Marriage and life sometimes seem to get in the way of each other. You meet the right woman, fall in love, get hitched, have kids and end up wondering how you got stuck in some routine. The routine tests marriages. The one's that last are often the ones that can take a moment to break free from the routine and remember what sparked it all in the beginning. For the Fosters, blackmailers, gangsters, corrupt cops and a deviant DA really do put a spark in their relationship.
Phil and Claire Foster (Steve Carell, THE 40 YEAR OLD VIRGIN & Tina Fey, TV's 30 ROCK) are in that kind of rut. Their best friends the Sullivans (Kristen Wiig, TV's SNL & Mark Ruffalo, THE KIDS ARE ALL RIGHT) are getting a divorce, because they got in a rut. This scares Phil, because he loves Claire, but he can see their light fizzling out. He tries to make their date night special by taking her to a trendy new restaurant in NYC on Friday night without a reservation. No luck getting a table. So Phil acts spontaneously and takes the reservation of the Tripplehorns, who don't seem to be there. Not a great call.
Corrupt cops Armstrong (Jimmi Simpson, THE INVENTION OF LYING) and Collins (Common, AMERICAN GANGSTER) come looking for the real Tripplehorns, who are scam artists named Taste (James Franco, PINEAPPLE EXPRESS) and Whippit (Mila Kunis, FORGETTING SARAH MARSHALL). But who's working for whom — gangster John Miletto (Ray Liotta, GOODFELLAS) or DA Frank Crenshaw (William Fichtner, GO)? Who can help them — detective Arroyo (Taraji P. Henson, THE CURIOUS CASE OF BENJAMIN BUTTON) or sexy security specialist Grant Holbrooke (Mark Wahlberg, THE DEPARTED)?

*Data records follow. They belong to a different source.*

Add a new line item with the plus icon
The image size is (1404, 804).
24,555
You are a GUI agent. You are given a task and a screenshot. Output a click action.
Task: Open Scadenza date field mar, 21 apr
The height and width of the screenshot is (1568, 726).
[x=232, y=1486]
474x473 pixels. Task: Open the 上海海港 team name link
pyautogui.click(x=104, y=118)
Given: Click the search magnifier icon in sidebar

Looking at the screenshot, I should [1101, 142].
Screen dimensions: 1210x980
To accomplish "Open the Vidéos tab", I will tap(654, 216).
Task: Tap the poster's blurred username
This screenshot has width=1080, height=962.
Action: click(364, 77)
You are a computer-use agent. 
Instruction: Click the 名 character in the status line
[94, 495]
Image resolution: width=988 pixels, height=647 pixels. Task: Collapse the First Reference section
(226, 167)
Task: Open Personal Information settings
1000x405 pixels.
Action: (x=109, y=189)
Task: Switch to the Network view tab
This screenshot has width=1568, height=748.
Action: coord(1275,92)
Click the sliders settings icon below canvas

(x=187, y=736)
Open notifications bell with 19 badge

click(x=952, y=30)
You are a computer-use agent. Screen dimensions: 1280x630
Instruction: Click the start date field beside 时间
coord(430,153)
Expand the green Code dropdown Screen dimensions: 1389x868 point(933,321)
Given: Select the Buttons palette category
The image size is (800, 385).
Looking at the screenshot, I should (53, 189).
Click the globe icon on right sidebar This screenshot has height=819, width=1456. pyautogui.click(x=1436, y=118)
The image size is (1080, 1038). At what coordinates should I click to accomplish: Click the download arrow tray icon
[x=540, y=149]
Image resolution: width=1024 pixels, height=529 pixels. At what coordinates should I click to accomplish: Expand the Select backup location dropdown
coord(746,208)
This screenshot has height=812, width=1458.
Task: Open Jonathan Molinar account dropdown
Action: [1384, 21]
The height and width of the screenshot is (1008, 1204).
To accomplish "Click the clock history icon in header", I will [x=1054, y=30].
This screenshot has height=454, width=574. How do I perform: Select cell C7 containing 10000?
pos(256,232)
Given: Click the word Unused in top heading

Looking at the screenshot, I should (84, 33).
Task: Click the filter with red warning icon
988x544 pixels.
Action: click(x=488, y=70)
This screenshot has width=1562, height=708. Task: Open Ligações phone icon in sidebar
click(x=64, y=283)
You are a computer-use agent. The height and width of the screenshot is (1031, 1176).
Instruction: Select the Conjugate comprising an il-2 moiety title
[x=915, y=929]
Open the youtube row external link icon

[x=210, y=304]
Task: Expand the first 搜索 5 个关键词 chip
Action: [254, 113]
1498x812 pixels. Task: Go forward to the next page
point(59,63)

The Fosters are not prepared for this kind of stuff. Claire thinks they're going to get whacked off. What makes the film so good is that it remains that way. The Fosters do their best to stay alive. They have their smarts and they get so help from people with experience. They don't turn into James Bond and Pussy Galore.
The film sets their relationship up so well before the wackiness ensues. We know them and like them, so we want them to live and stay together. The craziness puts an additional strain on their marriage and reveals their problems, but also the things that make them love each other.
I particularly liked Carell's character. In comedies like these, the man is so often going through some mid-life crisis and has to remember why his family is special to him. Phil knows why his wife is special and he's trying to show her. He's the kind of guy who does things he might not want to do just to make his wife happy without a touch of irritation about doing it. To make her happy makes him happy. Claire is a control freak and overworked between her job and family duties. This stress washes over onto Phil and she misses the little things.
And of course, the pairing of Carell and Fey is comedy perfection. The Fosters don't know they're in a comedy and that makes it all the more hilarious.